Enter the Italian connection. Luciano Nustrini obtained one of the first production Falcos from the factory in Italy and extensively modified it for racing, a big part of Italian aviation. I--ERNA had a lower windscreen and canopy and everything not really essential for flight stripped out, including the electric landing gear motor, headsets and intercom. The entire Nustrini family would pile into the back of the Falco and accompany Luciano and his wife Giuliana to race meetings. The house in Florence grew full of elegant silver trophies as the Falco was almost unbeatable, even as the handicaps grew ever more impossible as race organisers tried to counter its increased performance which grew close to 200 knots.

The Nustrini family moved to New Zealand, bringing I--ERNA with them and, after much bureaucratic wrangling, persuading the CAA that it was real, even if somewhat modified from the 1954 design, and registering it ZK-RNZ. They set up the local Tecnam agency and were active in promoting Italian/New Zealand relations, especially in yachting. Alas, Luciano and Giuliana died when their Falco hit the sea in February 1999 while farewelling a solo Italian sailor in the outer Hauraki Gulf.

Giovanni Nustrini then returned to New Zealand with his own family and continued the Tecnam agency with notable success, but all his life-and especially since learning to fly in 1983 with the Auckland Aero Club-he had wanted to own a Falco. ZK-TBD was the only other example in New Zealand, still owned by Graham Hodge but not seeing much flying, and it didn't take long for the ebullient Giovanni to persuade Graham to sell.

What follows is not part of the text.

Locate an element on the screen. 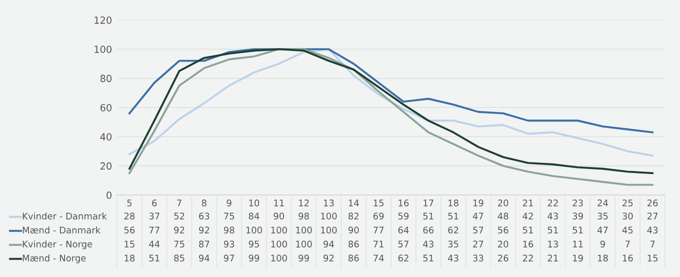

Earlier this year Giovanni and George Richards, nearing the end of his own Falco ZK-SMR project, flew airline to Christchurch, obtained type ratings and flew the Falco that Syd built back to Ardmore. Externally tidied up and painted yellow, and with some work on the engine, it now sits in the Tecnam hangar, ready to be taken out and flown at a moment's notice.

Syd Jensen died in July 1999, but his legacy remains. The Jensen name is remembered in a wide range of activities-racing motorcycles and cars, BMWs (from before they became commonplace), business and aviation. The Turbulents may not have been the fastest things around, but they helped set a homebuilding trend which is still with us today and were followed by Bölkow Juniors and a special Falco, one of the fastest two-seaters in the country and commemorating the sporting side of its builder.